Charity Choices

A Resource for Donors

New Search Engine in DC Campaign Should Help Many CFC Charities

            One reason many charities’ CFC donations have gone down so much during the past two years has been poor search engines on CFC websites.  This poorly functioning search engine has been fixed, at least for the DC CFC. 

            Two factors made these search engines so bad for many charities, especially national and international charities. 

            First is the CFC’s push to get everyone to pledge online, rather than fill out paper pledge cards.  As a result, online pledging has increased significantly during the past two years.  Many employees will be going online to search for charities rather than using the printed catalogs (which will soon be phased out). 

            Second is the introduction of “universal giving” in 2014.  This allowed employees to give to local CFC charities in other parts of the country.  A soldier stationed in Germany, for example, could give to his hometown Boys and Girls Club. 

            To make this work, the CFC had to bring together the diverse data bases of more than 135 individual CFC campaigns, with more than 20,000 local charities. This was a huge task.  As a result, CFC search engines struggled to come up with meaningful searches.  Indeed, last fall’s CFC campaign was reportedly delayed because of problems with the data base.

How a bad search engine affected individual CFC charities

            The search engine continued to be a problem this year.  Two months ago we searched “environment” on the DC CFC website for a client with environment in its name.  The result was amazing.  Our charity didn’t come up on the first, very long page of results (50+ charities).  What did come up were a ton of local charities with no obvious relationship to the environment.  The second charity was Worchester Child Care Services.  The third was Picatinny Arsenal Youth Development Services.   This was the DC website.  It made no sense. 

            For another client that supports research on birth defects, we searched on the DC website for “birth defect.”  This charity came up 33rd.  Why?  Because there were about 30 March of Dimes local chapters from across the country that came up before it did. This charity’s CFC donations plummeted. 

            You can see the impact of this search engine in the data.  In 2014, the average national charity was down 19.1%.  National charities raised $22 million less in 2014.  But local charities actually raised more in 2014. 

            Even when we searched on a charity’s exact name – which in this case was simply two common words – this charity (a children’s charity) didn’t come up until the second page of listings.  This charity also experienced a big decline in CFC donations.

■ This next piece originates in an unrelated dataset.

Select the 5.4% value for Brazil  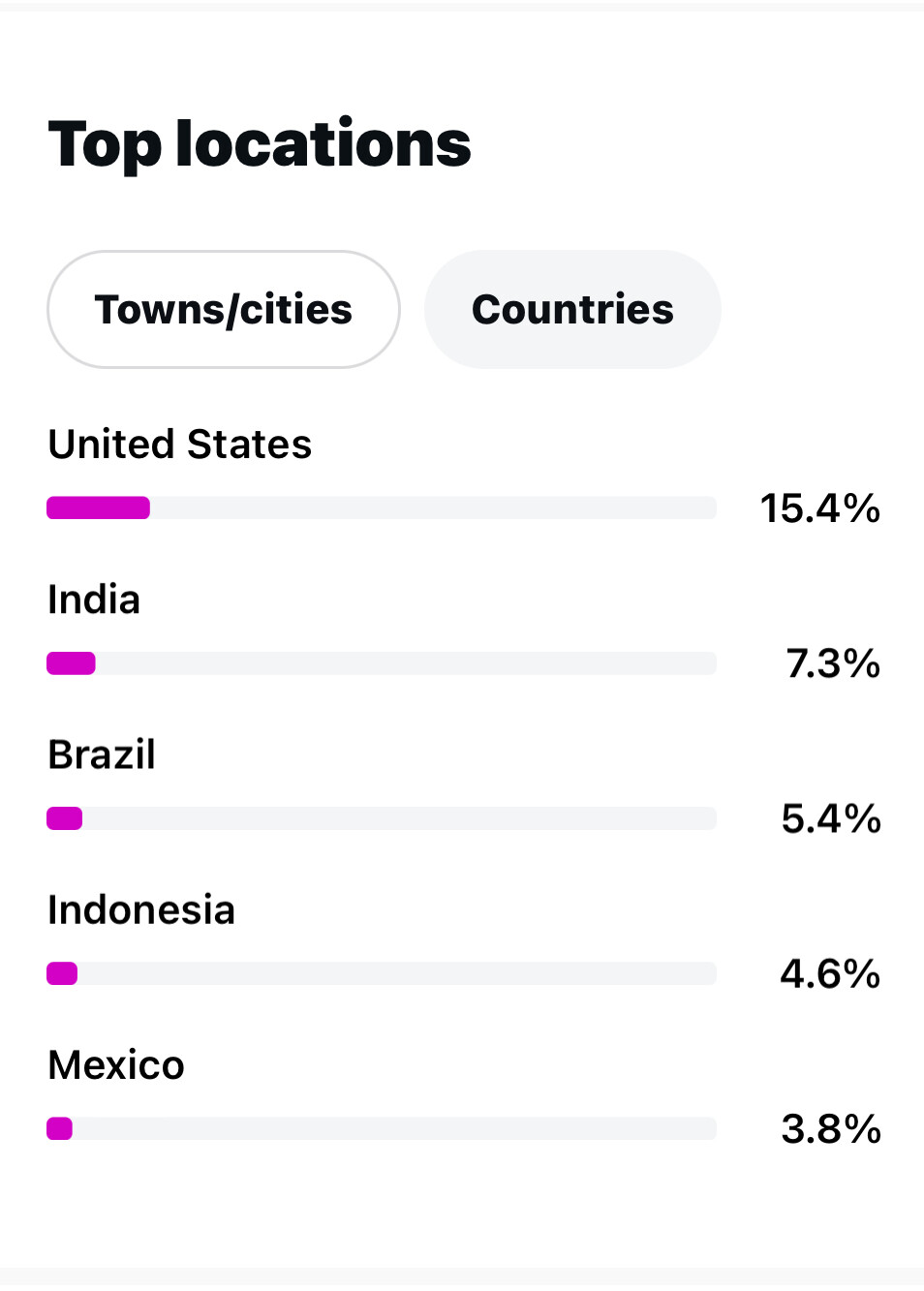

Fortunately the search engine has been fixed for the DC CFC, by far the largest campaign.   Search on “birth defect” now and the national charity with birth defect in its name is first.  Same with the children’s charity when you search its name.  Plus, what comes up looks much better and is easier to read.  There are far fewer results.  Hopefully this will help many charities that have been hurt the past two years. 

A Hodgepodge of Search Engines on Local CFC Websites

Unfortunately, other CFC websites are still using older search tools.  A 2013 Workplace Giving Alliance report on online search in the CFC found that local CFCs use at least five different search tool providers (CFC Nexus, ONEEACH TECHNOLOGIES, Atornz, etc.), each of which produced different results when searching on the same search terms.  For some CFCs, you could only search in a PDF version of its printed catalog. 

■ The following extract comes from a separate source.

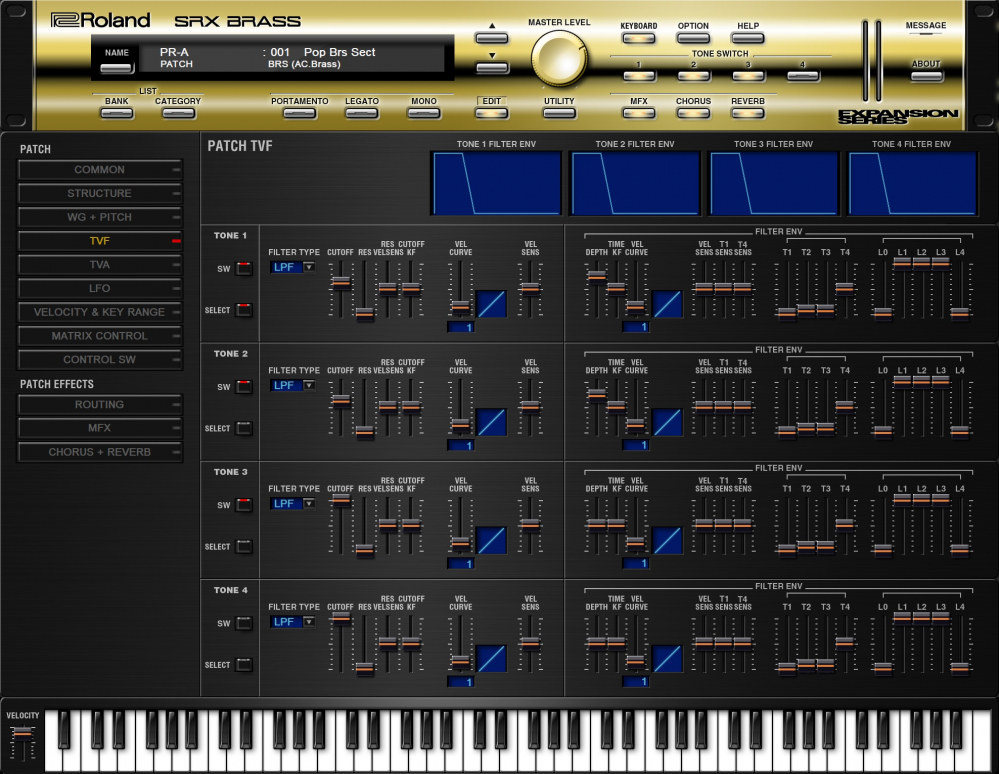Enable the Tone 2 SELECT switch
The image size is (999, 774).
(x=244, y=428)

The WGA report, which examined search at 30 CFC websites across the country, found many inconsistencies.  For example, it found that tiny changes in the search words (St. Jude vs. St Jude, Alzheimer’s vs. Alzheimers) could produce very different search results.   

This report (Helping a Million Donors Choose: Online Search in the CFC) included a dire warning. 

“If search is implemented poorly, donors will be frustrated and may abandon the campaign in favor of easier giving methods.  Equally detrimental, potential donors may be misled as to whether an organization is in the CFC. 

Such confusion will undercut the campaign and likely lead to a loss of financial support for thousands of charities.  For the CFC, the stakes could not be higher.”

Since 2014, when universal giving was implemented, the CFC has lost another 164,000 donors.  This happened despite the fact that the big blows to the CFC – the government shutdown in the middle of the campaign in 2013, the sequester-caused furloughs of 2012 – happened in earlier years. 

Hopefully the DC CFC search engine will quickly become more widely used in other CFCs.  Eventually, perhaps starting next year, the CFC’s new rules will lead to a new, more centralized way of marketing the CFC.  Presumably this will eventually lead to a much better, CFC-wide search function.